Many exogenous and endogenous factors, such asexposure to UV rays, smoking or exposure to cigarette smoke, and changes in body mass index (BMI) for example, have an influence on the loss of skin elasticity and reduction in fatty tissue, which is often most noticeable in the face. Over the last few years, dermatologists and aesthetic practitioners have become more aware that facial ageing processes are complex and often happen in a 3-dimensional way, involving all anatomical structures from the individual skin layers to retaining ligaments, the facial fat pads and finally, the bony structures.

Although the ageing process is unique to the individual, we all grow old in a rather similar manner. A typical central European face is usually more pronounced in the mid-face area, and in most cases will normally start to noticeably age during the mid-40s. A reduction in the volume of the facial fat compartments plays a vital role here1, 2, 3. This leads to 3-dimensional sagging as a result of a lack of supporting structures in the medial cheek area (in contrast, for example, to the central parts of the face or the lateral area, which do not sag in the same manner and intensity). Tear grooves form, the previously firm cheeks lose volume, and — in an indirect manner — the nasolabial folds become more pronounced in most cases, while the jaw line loses its shape and definition. These processes continue to develop during the early 50s, until the whole of the mid-face is sagging downwards and in a medial direction2.

3D vectoring

The negative gravitational effect of the ageing face can be understood as the action of negative vectors. As this is a 3-dimensional process, they are referred to as negative 3-dimensional vectors.

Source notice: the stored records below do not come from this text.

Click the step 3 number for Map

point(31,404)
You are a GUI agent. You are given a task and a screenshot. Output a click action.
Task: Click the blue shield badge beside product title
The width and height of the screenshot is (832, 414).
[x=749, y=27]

A lifting effect is achieved by using a corrective procedure with positive vectors that act in the opposite direction (i.e. laterally and cranially). This reduces the effect of the processes occurring as part of the ageing process and restores the patient’s youthful facial proportions as much as possible4. This procedure is known as the 3D vector technique. The fat pads are restored to their original position by treating the area with dermal fillers, and particularly those with a high volumising capacity. The aim is to return the youthful anterior cheek projection to the patient’s face — depending on his/her genetics and individual ageing process — to the upper medial and lateral cheek area. By achieving this 3-dimensional lifting and re-contouring effect, the most natural results can be achieved.

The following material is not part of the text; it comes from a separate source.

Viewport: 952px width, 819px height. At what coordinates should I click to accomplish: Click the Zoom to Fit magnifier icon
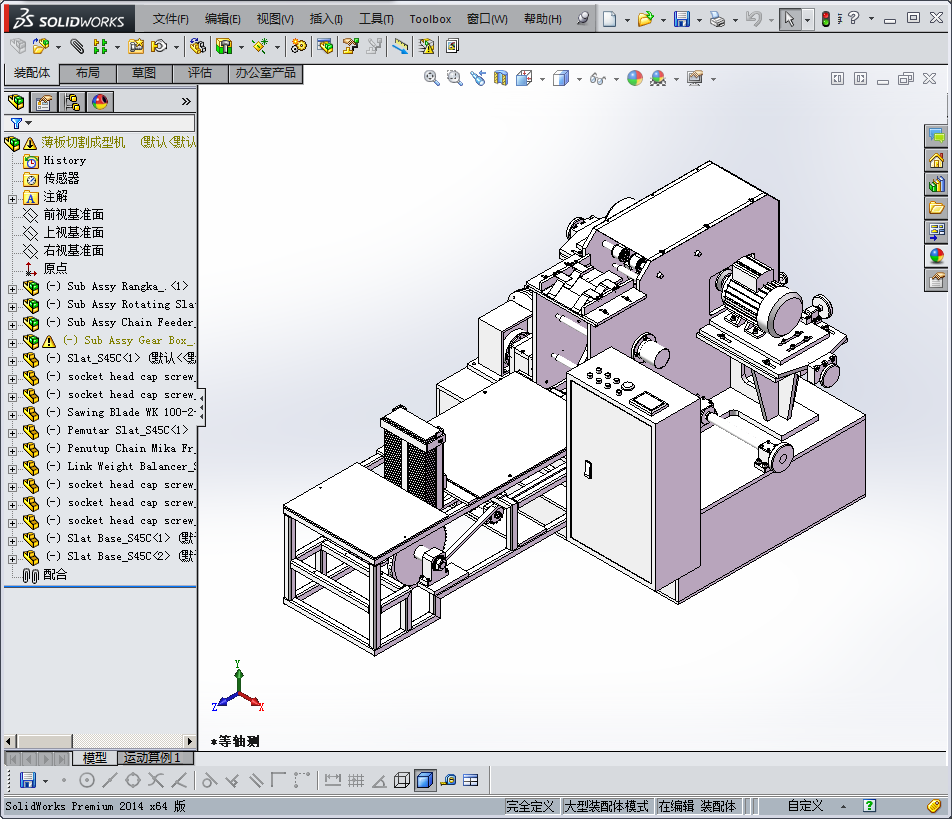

Figure 1 Dividing the mid-face

Figure 1 Dividing the mid-face

Particular demands must be made of the materials used for this volume augmentation and lifting procedure. The dermal filler material should be extremely viscous and elastic, such as in the case of the calcium hydroxylapatite-based dermal filler (CaHA; Radiesse®, Merz Aesthetics). This volumising dermal filler has both marketing authorisation from the US Food and Drug Administration (FDA) and European CE certification. Compared with volumising products based on hyaluronic acid formulations, Radiesse stands out because of its high level of viscosity and elasticity compared with most of the usual hyaluronic acid dermal fillers5. The absence of a hygroscopic effect is also a particular advantage. Hyaluronic acid typically has a hygroscopic effect, meaning that it attracts water, which can alter its volume as a result. Therefore, a very precise lifting effect is achieved through the injection of CaHA. The treatment is largely pain-free as CaHA is usually mixed with 2% lidocaine in a 20% ratio.

The 3D vectoring technique with this volume filler is discussed below.

Pre-treatment preparation

In general, it is helpful to define some guidelines for this specific injection technique. First of all, the distinct anatomically defined points from which the augmentation treatment is carried out must be identified.

Table 1

Before treatment, the treating doctor should determine the aim of treatment with the patient and plan the procedure. To do this, the face is divided into specific areas using reference lines. The most important line for dividing the mid-face into top and bottom halves is the line running from the top end of the nasolabial fold to the tragus (Figure 1 — black line). The volume filler is normally implanted deep (i.e. supraperiosteally) above this line, and below this line it is usually implanted subdermally (with the exception of the chin line). The orbital margin and the infraorbital nerve exit points are identified as no-go areas.

Therefore, certain anatomical structures have to be identified to find the final injection points (entry points) where the different vectors will be carried out (Figures 1–5).